Coluna de Antonio Delfim Netto

1. Um dos fatos mais extraordinários no processo eleitoral em andamento é que nenhum dos candidatos ousa falar uma palavra sobre a mais grave injustiça que corrói a sociedade brasileira: a abissal diferença entre os “direitos” à aposentadoria dos servidores públicos e dos trabalhadores do setor privado. Todos sabem que o atual sistema é insustentável e que as dificuldades de seu financiamento vão crescer à medida que a revolução demográfica que estamos vivendo for se completando. O Brasil está ficando velho antes de ter ficado rico. A partir de 2030/40 nossa população começará a diminuir com a redução das pessoas até 14 anos de idade e um aumento rápido daqueles com mais de 65.

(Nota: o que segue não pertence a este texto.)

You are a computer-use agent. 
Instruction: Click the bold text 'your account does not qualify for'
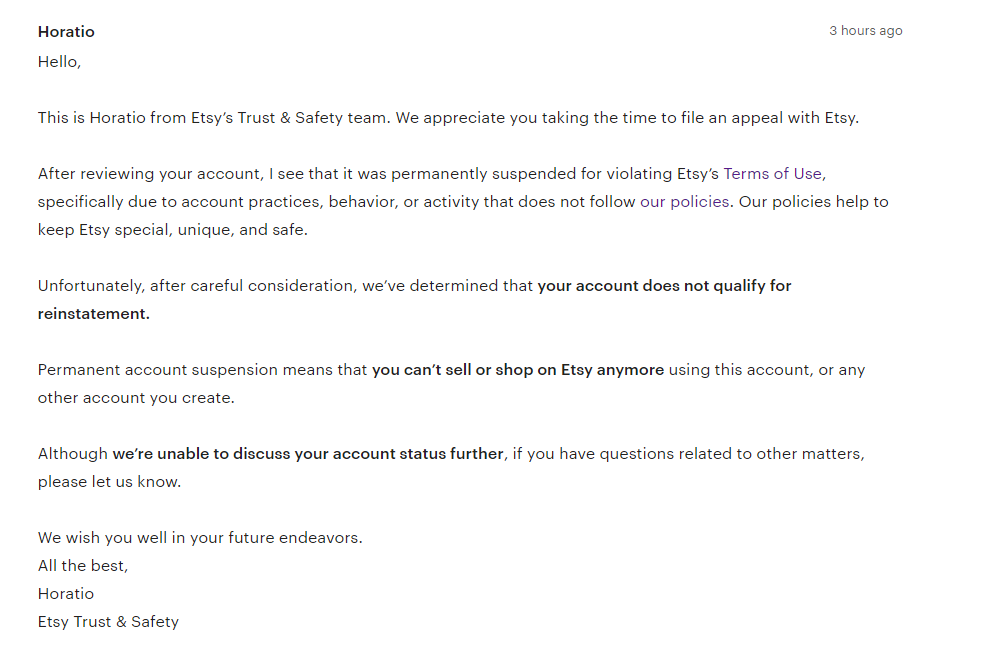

2. Isso exige que os que podem e desejam trabalhar (os cidadãos, homens e mulheres, hígidos, entre 15 e 65 anos de idade) deverão produzir um “excedente” para reduzir a desigualdade de oportunidades dos nascidos em lares menos capacitados (proteção à maternidade, saúde, educação, etc.) e dar conforto aos que já ajudaram a construir o país, os aposentados. Esse terá de ser resultado de uma política de aumento da produtividade do setor privado com investimentos e inovações apoiados num Estado indutor inteligente e eficiente. Nada disso acontecerá por acaso. Deve ser a preocupação do próximo governo.

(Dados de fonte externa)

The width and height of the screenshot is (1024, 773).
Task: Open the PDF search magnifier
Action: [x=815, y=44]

3. Mas afinal qual é a abissal diferença? Apenas a seguinte (expressa em valores arredondados em Reais de 2009):

1.valor mensal médio da aposentadoria INSS …… 900 Reais

2.idem do poder Executivo ……………………….. 4.500 Reais

3.idem do poder Judiciário ……………………….. 15.000 Reais

4.idem do poder Legislativo ……………………… 16.000 Reais

4. No ano de 2009 o déficit (quer dizer a diferença entre arrecadação e dispêndio) da previdência pública foi de 47 bilhões de Reais e o da privada de 43 bilhões, ambos financiados pelo Tesouro Nacional: 90 bilhões de Reais, ou 0,3% do PIB, mais de 6 vezes todo o dispêndio anual com a bolsa família! Como foi repartido esse subsídio aparentemente igual para o setor privado e o público?

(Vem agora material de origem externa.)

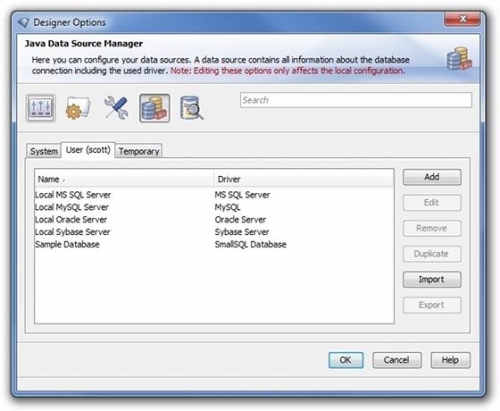Confirm with the OK button
Viewport: 500px width, 411px height.
pyautogui.click(x=346, y=360)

5. O do setor público foi distribuído a 900 mil aposentados e pensionistas. O do setor privado repartido entre 27 milhões. Grosseiramente, o subsídio anual foi da ordem de: – 52.200 Reais para cada participante público e de – 1.600 Reais para cada participante privado

6. De onde vieram esses recursos? Dos impostos que o Estado recolheu. No Brasil o sistema é altamente regressivo: quem ganha menos paga mais! Logo, boa parte dos subsídios que os pobres receberam foi extraída deles mesmos! Trata-se, ou não, do maior escândalo redistributivo feito sob os olhos complacentes dos Governos que desde 1984 são controlados pela burocracia brasiliense?